Many families report that when a child’s allergies flare, nervous-system-related symptoms increase.
Allergy is common among children with ADHD, Tourette syndrome, and autism, and it is important to minimize allergic reactions within this group to avoid aggravating the nervous system.
As reported in FoodsMatter (October 2010), a team at Queen’s University in Canada led by Dr. Anne Ellis, found those with allergies to cats and dogs develop ragweed allergy symptoms more quickly than those without. In the study, 123 people were exposed to ragweed, and those with pet and dust mite allergies reported that symptoms of ragweed allergy developed faster than their non-animal allergic counterparts. However the study also found that once allergy season is in full swing these differences lessen.

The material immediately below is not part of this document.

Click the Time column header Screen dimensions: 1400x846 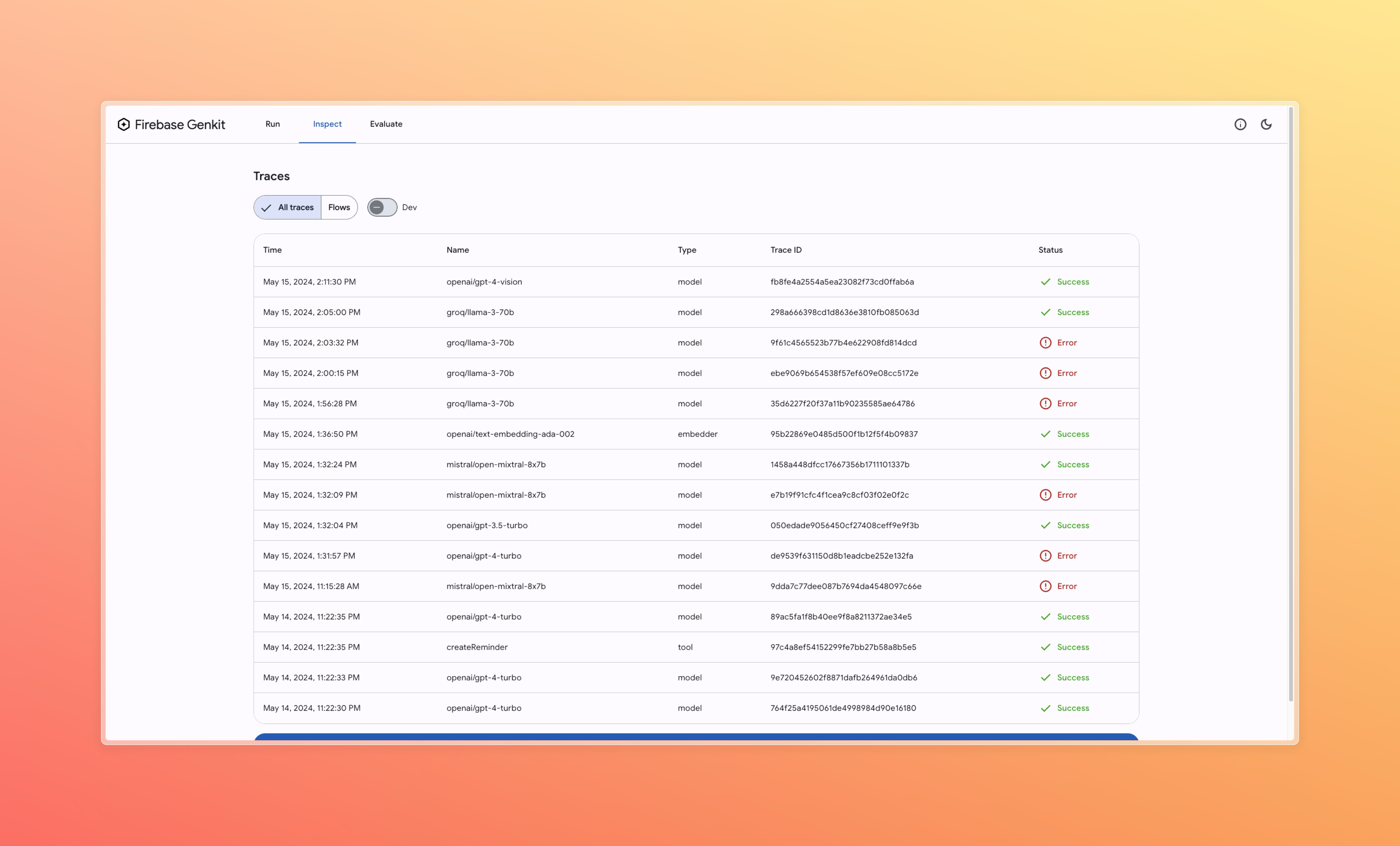click(272, 250)
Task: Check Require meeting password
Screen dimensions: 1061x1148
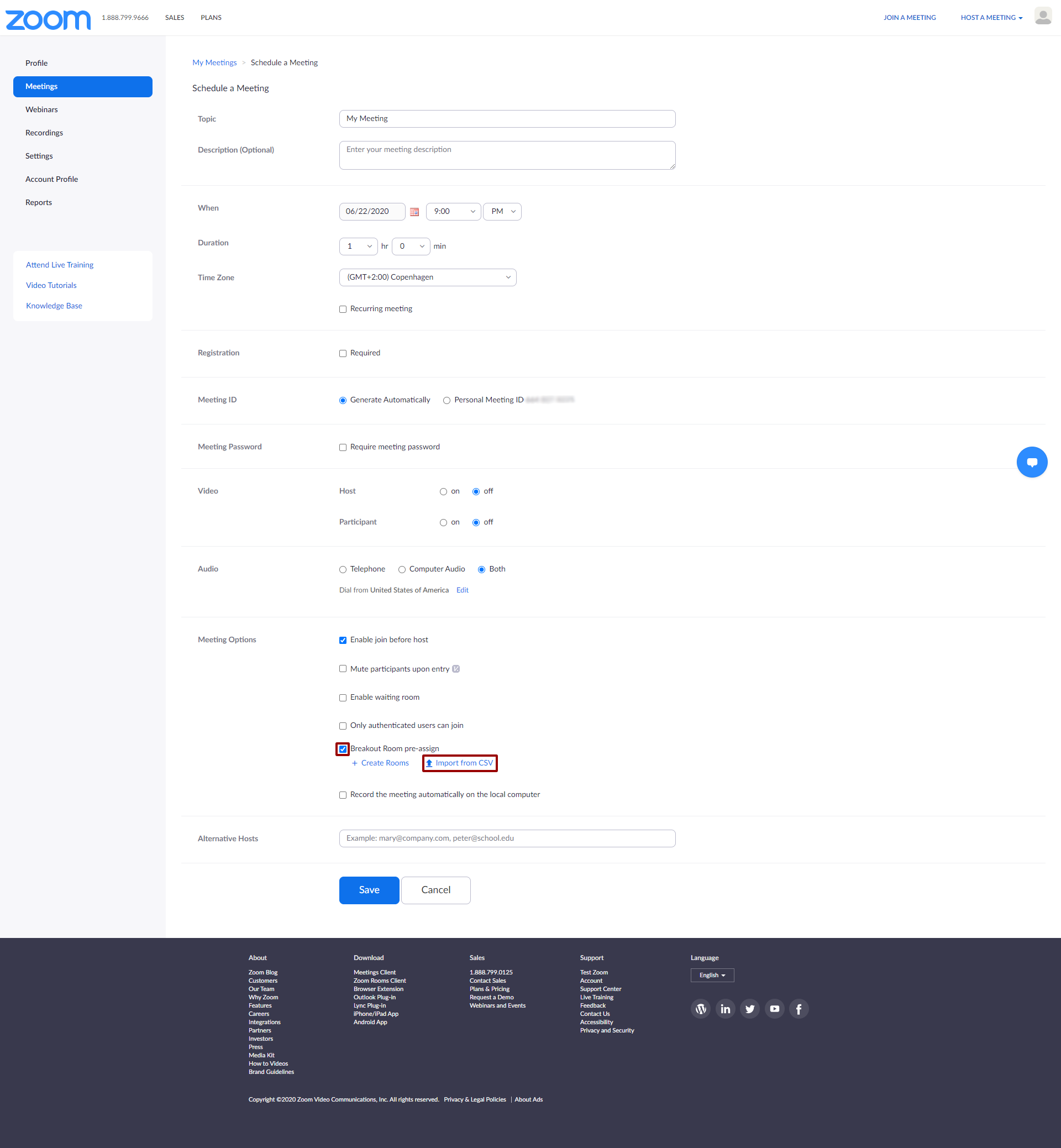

Dr Ellis suggests that people with animal allergies should rehouse their pets or prevent pets from entering their bedrooms. This becomes more crucial in the case of children with animal allergies suffering from asthma as it may help prevent irreversible lung damage due to ongoing allergic inflammation.
Parents are understandably reluctant to remove a beloved family pet from a bedroom or home, but this may be the just what is needed, followed by a thorough cleaning of linens, flooring, and airways.
When a child is in a situation where a pet they are allergic to cannot be removed from a home, these suggestions may help: click here.
The study was conducted at the Environmental Exposure Unit (EEU) at Kingston General Hospital. The results were published in a recent issue of the Annals of Allergy, Asthma & Immunology.